Start of Page excerpt

= Hunter Hancock =

American disc jockey

Hunter Dunagan Hancock (April 21, 1916 – August 4, 2004) was an American disc jockey regarded as the first in the Western United States to play rhythm and blues records on the radio, and among the first to broadcast rock and roll.

He was born in Uvalde, Texas, and raised 90 mi away in San Antonio. After schooling, he took on many jobs, including singing in a vaudeville troupe and a stint at a Massachusetts burlesque club. After moving to Los Angeles in the early 1940s he entered radio and was heard on the following stations there: KFVD (1947–1951), KFOX (1951–1954), KFVD/KPOP (1954–1957) and KGFJ (1957–1966). Inspired by local black record store owner John Dolphin of Dolphin's of Hollywood record shop, he called himself "Ol' H.H." He hosted several shows on different stations, often at the same time, including Harlem Holiday, Harlematinee, Huntin' With Hunter and the gospel show Songs of Soul and Spirit.

Hancock became one of the emcees for the famed Cavalcade of Jazz concerts held at Wrigley Field in Los Angeles which were produced by Leon Hefflin Sr. starting with the fifth concert on July 10, 1949. He also emceed for the Cavalcade of Jazz concert held in San Diego at Lane Field on September 3, 1949. Hancock also wrote a column in the Los Angeles Sentinel newspaper. Hancock continued to emcee until the fourteenth Cavalcade of Jazz concert held at the Shrine Auditorium on August 3, 1958. The final Cavalcade of Jazz concert was a tribute to the city's most prominent R&B disc-jockeys of the time as Charles Trammel, Huggy Boy (Dick Hugg) and Jim Randolph teamed up with Hancock for this event. Lionel Hampton, Big Jay McNeely, Dinah Washington, Betty Carter, Billy Eckstine, Jimmy Witherspoon, Louis Jordan, Nat "King" Cole, Louis Armstrong, Count Basie, and Sam Cooke were just a few of the numerous artists that performed over the years at the Cavalcade of Jazz concerts.

Hancock also appeared briefly on the L.A. CBS TV station, KNXT in 1955 with the Friday night show "Rhythm and Bluesville", interviewing such musicians as Duke Ellington, Fats Domino, Little Richard, Gene & Eunice and The Platters.

For several years, the Pulse radio listener survey rated Hancock's shows No. 1 among black listeners in Southern California. In 1950, the Los Angeles Sentinel newspaper rated Hancock the most popular DJ in Los Angeles among blacks. He was also one of the first DJs to play rock and roll music, and landed a cameo spot in a 1957 British rock and roll film called Rock Around the World.

A recreated example of Hancock's program on Los Angeles' former R&B radio station KGFJ can be found on Ron Jacobs' "Cruisin' 1959" (Increase Records INCR 5-2004). This recreation includes several classic R&B songs of that era, contemporary commercials (e.g., Champion spark plugs, the Saturday Evening Post, and others), and DJ patter.

He was convicted in 1962 and sentenced to probation for failing to report $18,000 income on tax forms for 1956–1958. Allegedly, the money was payola from record companies. Hancock believed the money had been given as gifts.

Hancock died aged 88 on August 4, 2004, of natural causes in a retirement home in Claremont, California.

End of Page excerpt
Start of Data to examine

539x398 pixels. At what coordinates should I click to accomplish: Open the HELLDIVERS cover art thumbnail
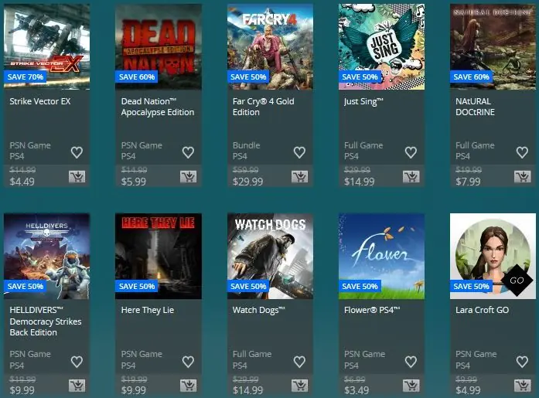[x=46, y=256]

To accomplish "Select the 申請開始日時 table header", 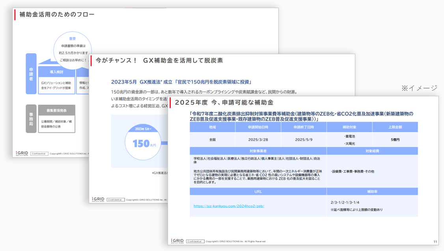I will (x=258, y=127).
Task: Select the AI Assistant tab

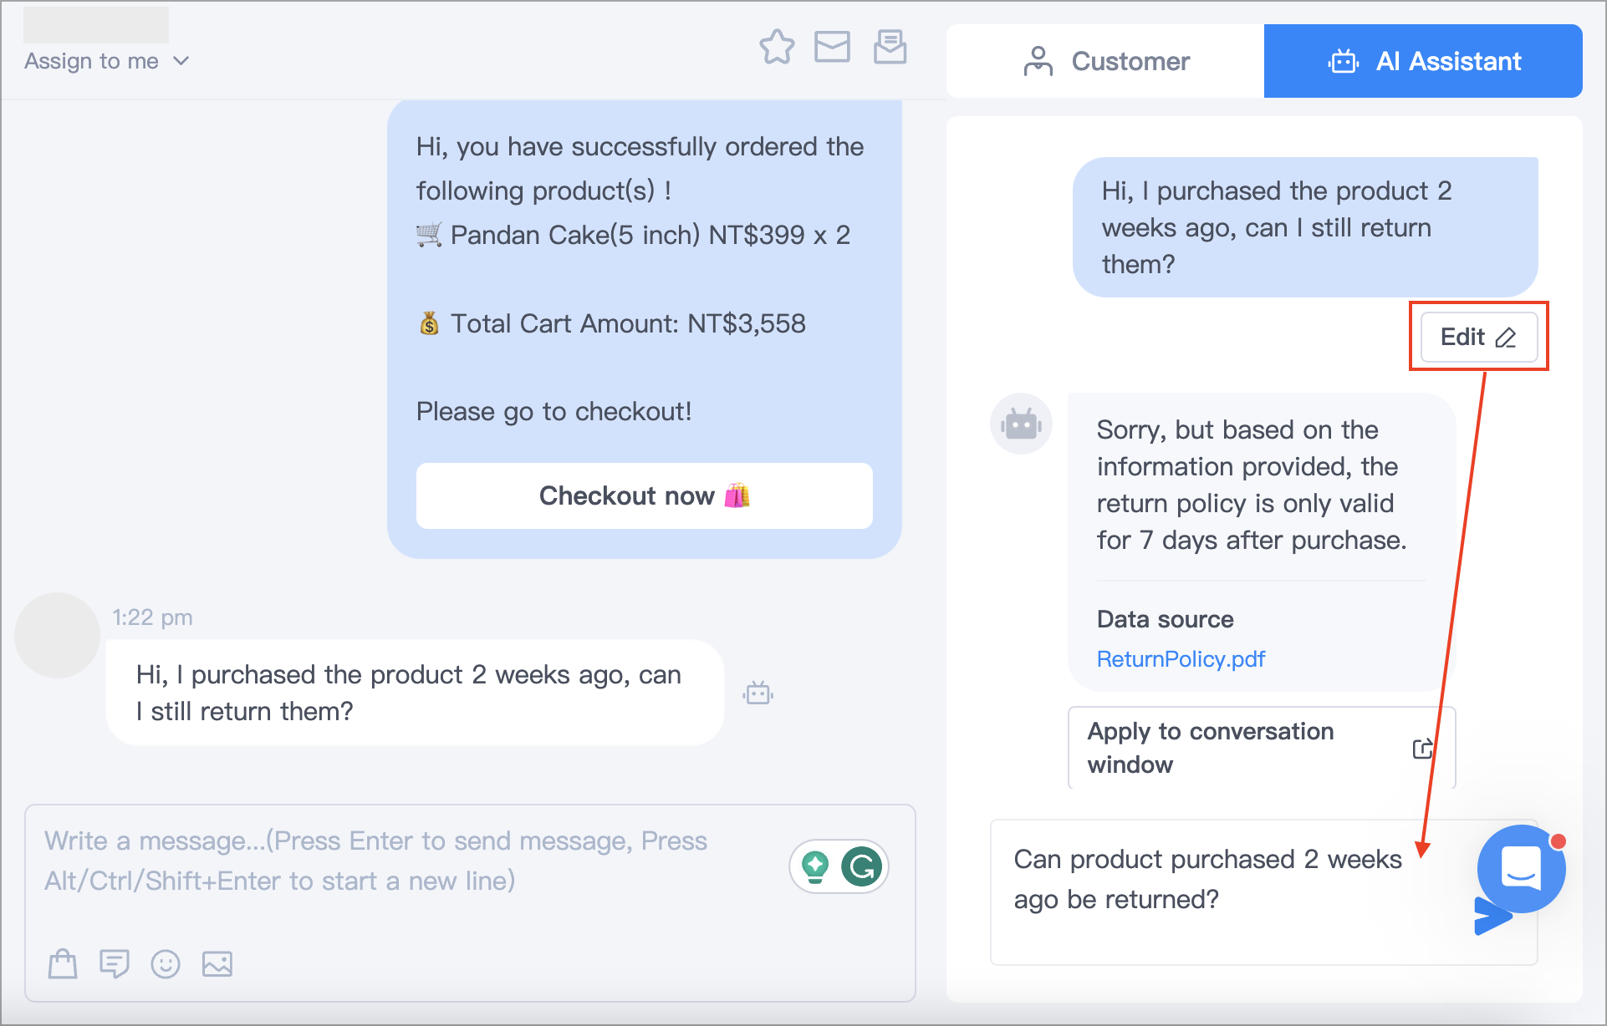Action: tap(1423, 61)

End of Data to examine

## To do
a) Answer these questions using the article on Hunter Hancock:
(i) In what town was Hancock born?
(ii) Which newspaper rated him the most popular DJ in Los Angeles among blacks in 1950?
(iii) In what city was the retirement home where he died?
b) In the article on Hunter Hancock, rewrite the passage that begins at the words "Hancock also appeared" and stops after "Around the World.", swapping "Friday" for "Saturday".
c) List the musicians that the article on Hunter Hancock says he interviewed on "Rhythm and Bluesville".
These records are separate material and are unrelated to the article on Hunter Hancock.

## Solutions to each task
a)
(i) Uvalde, Texas
(ii) The Los Angeles Sentinel
(iii) Claremont, California

b)
Hancock also appeared briefly on the L.A. CBS TV station, KNXT in 1955 with the Saturday night show "Rhythm and Bluesville", interviewing such musicians as Duke Ellington, Fats Domino, Little Richard, Gene & Eunice and The Platters.

For several years, the Pulse radio listener survey rated Hancock's shows No. 1 among black listeners in Southern California. In 1950, the Los Angeles Sentinel newspaper rated Hancock the most popular DJ in Los Angeles among blacks. He was also one of the first DJs to play rock and roll music, and landed a cameo spot in a 1957 British rock and roll film called Rock Around the World.

c)
Duke Ellington
Fats Domino
Little Richard
Gene & Eunice
The Platters